Die Seheler Inschrift des Königssohns Chaemwaset aus der Regierungszeit Amenophis' II. befindet sich zusammen mit anderen Inschriften an einem prominenten Felsblock am Osthang des Hügels Hussein Tagug. Die rote Bemalung von Gesicht, Hals und Körpergliedern der monumentalen Figur ist noch immer deutlich erkennbar. © DAI Kairo // E. Wegner

Raum & Zeit

Covering only some two square kilometres in area, the small island of Sehel lies roughly two kilometres south of Elephantine Island, and is home to more than 600 rock images and inscriptions dating from the Predynastic and Early Dynastic Periods to the Greco-Roman era. The island’s landscape is characterised by undulating clusters of spherical and pillow-shaped boulders formed by geomorphologic processes. The rock images and inscriptions are all located at the south-eastern tip of the island. The majority was carved into the opposing hillsides of the two highest elevations, Hussein Tagug and Bibi Tagug. The smaller rock formations Maltineg, Moussein Tagug, and Siou Debba, situated further north of Hussein Tagug and Bibi Tagug, also feature some rock carvings. However, only a few inscriptions were left on Ras Sehel, the southernmost hill.
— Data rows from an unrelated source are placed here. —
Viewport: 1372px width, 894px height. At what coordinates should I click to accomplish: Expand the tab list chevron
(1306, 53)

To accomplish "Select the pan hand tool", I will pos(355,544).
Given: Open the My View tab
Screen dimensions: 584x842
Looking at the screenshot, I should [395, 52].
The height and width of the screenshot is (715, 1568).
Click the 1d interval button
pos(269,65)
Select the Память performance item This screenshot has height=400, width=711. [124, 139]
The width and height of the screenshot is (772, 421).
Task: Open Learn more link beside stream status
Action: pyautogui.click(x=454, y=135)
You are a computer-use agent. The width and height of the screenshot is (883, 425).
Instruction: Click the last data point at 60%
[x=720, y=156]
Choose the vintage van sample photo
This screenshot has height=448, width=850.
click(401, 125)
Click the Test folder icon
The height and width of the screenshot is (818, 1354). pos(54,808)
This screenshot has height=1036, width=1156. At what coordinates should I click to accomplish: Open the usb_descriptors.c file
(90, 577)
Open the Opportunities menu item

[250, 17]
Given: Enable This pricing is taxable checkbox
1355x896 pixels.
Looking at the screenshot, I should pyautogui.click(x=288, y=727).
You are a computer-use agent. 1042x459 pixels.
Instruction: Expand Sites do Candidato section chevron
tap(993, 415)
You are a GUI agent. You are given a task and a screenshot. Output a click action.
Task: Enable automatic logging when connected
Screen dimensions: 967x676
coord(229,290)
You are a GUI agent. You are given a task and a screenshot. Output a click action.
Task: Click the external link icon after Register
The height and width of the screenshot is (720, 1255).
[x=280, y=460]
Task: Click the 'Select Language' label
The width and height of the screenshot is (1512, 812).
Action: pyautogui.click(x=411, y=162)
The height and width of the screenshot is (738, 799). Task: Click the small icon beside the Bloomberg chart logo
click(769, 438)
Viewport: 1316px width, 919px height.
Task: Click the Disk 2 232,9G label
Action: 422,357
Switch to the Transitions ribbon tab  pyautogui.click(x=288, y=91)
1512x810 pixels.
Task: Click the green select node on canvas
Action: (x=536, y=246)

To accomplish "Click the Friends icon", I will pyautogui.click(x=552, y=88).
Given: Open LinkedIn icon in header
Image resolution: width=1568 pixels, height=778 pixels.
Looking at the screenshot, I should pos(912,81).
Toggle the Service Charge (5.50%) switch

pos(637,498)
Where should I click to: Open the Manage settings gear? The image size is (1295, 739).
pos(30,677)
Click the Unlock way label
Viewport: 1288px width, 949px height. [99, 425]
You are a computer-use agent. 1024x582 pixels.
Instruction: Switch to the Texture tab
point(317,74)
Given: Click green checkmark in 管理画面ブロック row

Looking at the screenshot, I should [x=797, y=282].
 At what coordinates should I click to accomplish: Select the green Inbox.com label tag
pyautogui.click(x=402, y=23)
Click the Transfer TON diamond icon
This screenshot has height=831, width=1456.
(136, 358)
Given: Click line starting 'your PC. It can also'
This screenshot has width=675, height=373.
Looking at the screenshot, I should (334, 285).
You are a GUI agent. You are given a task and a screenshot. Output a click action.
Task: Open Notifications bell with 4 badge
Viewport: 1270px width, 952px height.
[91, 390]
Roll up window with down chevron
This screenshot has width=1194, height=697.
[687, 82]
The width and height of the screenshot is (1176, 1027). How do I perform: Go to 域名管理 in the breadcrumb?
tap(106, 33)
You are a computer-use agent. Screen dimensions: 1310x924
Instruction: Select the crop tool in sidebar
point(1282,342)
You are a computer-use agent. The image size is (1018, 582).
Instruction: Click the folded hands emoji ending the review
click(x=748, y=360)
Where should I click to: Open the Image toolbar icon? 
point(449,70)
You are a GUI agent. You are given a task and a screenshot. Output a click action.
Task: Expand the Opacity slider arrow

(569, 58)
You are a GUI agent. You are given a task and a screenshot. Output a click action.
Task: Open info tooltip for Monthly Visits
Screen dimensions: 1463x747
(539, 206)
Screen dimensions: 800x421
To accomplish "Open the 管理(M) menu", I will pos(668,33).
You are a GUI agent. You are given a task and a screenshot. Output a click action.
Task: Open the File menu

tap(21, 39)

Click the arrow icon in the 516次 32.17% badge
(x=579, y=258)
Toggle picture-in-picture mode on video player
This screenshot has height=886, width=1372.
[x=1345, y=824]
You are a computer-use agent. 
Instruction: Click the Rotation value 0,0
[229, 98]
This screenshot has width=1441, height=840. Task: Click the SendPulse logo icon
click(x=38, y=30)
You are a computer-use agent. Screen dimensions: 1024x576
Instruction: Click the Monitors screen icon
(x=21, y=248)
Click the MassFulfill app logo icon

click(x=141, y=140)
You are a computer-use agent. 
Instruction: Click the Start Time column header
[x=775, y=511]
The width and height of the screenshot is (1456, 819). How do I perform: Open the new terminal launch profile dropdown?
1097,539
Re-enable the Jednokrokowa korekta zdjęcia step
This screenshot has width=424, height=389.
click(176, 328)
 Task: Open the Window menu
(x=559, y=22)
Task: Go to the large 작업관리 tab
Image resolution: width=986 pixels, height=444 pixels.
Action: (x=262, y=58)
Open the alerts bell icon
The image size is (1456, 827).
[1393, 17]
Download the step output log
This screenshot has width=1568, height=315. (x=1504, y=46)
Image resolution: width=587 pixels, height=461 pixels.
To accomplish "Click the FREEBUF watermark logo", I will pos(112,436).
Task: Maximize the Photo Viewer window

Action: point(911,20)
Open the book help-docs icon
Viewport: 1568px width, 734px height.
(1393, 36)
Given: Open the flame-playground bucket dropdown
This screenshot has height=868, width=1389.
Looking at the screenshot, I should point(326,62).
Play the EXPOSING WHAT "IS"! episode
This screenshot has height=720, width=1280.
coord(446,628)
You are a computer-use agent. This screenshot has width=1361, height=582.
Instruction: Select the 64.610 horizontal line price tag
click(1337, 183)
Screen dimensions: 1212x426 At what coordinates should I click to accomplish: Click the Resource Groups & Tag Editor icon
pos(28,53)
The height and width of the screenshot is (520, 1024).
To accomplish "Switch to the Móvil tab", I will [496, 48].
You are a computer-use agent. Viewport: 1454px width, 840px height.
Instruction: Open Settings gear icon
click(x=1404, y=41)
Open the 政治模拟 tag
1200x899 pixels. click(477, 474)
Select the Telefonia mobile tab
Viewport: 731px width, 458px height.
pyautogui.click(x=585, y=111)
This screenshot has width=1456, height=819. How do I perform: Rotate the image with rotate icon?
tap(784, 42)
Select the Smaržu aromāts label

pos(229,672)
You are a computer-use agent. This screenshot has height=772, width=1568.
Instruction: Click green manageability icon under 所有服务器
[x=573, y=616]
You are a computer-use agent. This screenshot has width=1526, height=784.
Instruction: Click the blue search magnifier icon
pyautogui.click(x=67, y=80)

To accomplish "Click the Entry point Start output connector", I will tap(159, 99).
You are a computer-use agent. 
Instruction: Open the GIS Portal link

The sanctuary of the local goddess Anukis, the “Lady of Sehel”, supposedly once stood on a plateau with a natural rock niche on the eastern hillside of Hussein Tagug, though archaeological remains of it are scarce. Nevertheless, Middle Kingdom inscriptions mentioning Anukis and her sanctuary, as well as decorated fragments of a naos inscribed with the cartouches of Sobekhotep III point to the existence of a sanctuary since the Middle Kingdom at the very latest. Some inscriptions, however, further imply that processions to Sehel Island already took place during the early Old Kingdom. Perhaps a simple sanctuary structure had been already constructed at that time. This assumption is based on its comparability to the early sanctuary of the goddess Satet on Elephantine Island which was likewise built around a natural niche within the bedrock. Nonetheless, location, content, and orientation of most of the rock images and inscriptions seem to be predominantly connected to Sehel’s importance as a border control and observation post. Over the course of the New Kingdom, the cult of Anukis ultimately reached its zenith when the duration of her festival procession was extended from originally three to four days during the reign of Amenhotep II. On account of this extension and a restoration of the sanctuary likely accomplished by the same king, it attained superregional popularity and increased attention from the state. Around the same time the harbour was probably also relocated from the southern bay to the eastern bank of the river north of Bibi Tagug. In the latter stages of the Ramesside Period, however, the popularity of the festival procession gradually declined. This can be deduced from a distinct decrease in the carving of inscriptions at that time which were now mostly made or commissioned by local officials, and might be the consequence of the loss of economic and political authority over the Nubian province. This situation may well have caused that the sanctuary could no longer be maintained by the end of the 20th Dynasty, which possibly led to the usage of a kind of mobile shrine during the procession. In the Ptolemaic Period, the cult of Anukis appears to have experienced a revival. A small temple of Ptolemy IV made of sandstone is presumed to have stood west of the northern rock formation known as Moussein Tagug, but no remains of it are preserved in situ.

Though Sehel Island also consists of some outcrops of the rough-grained pink granite, a construction material especially popular in the New Kingdom, there were no quarrying activities at this site during pharaonic times. It was only in the Greco-Roman Period that some quarrying was undertaken in the north-western part of the island, as well as on a larger scale on the eastern and southern hillsides of Hussein Tagug.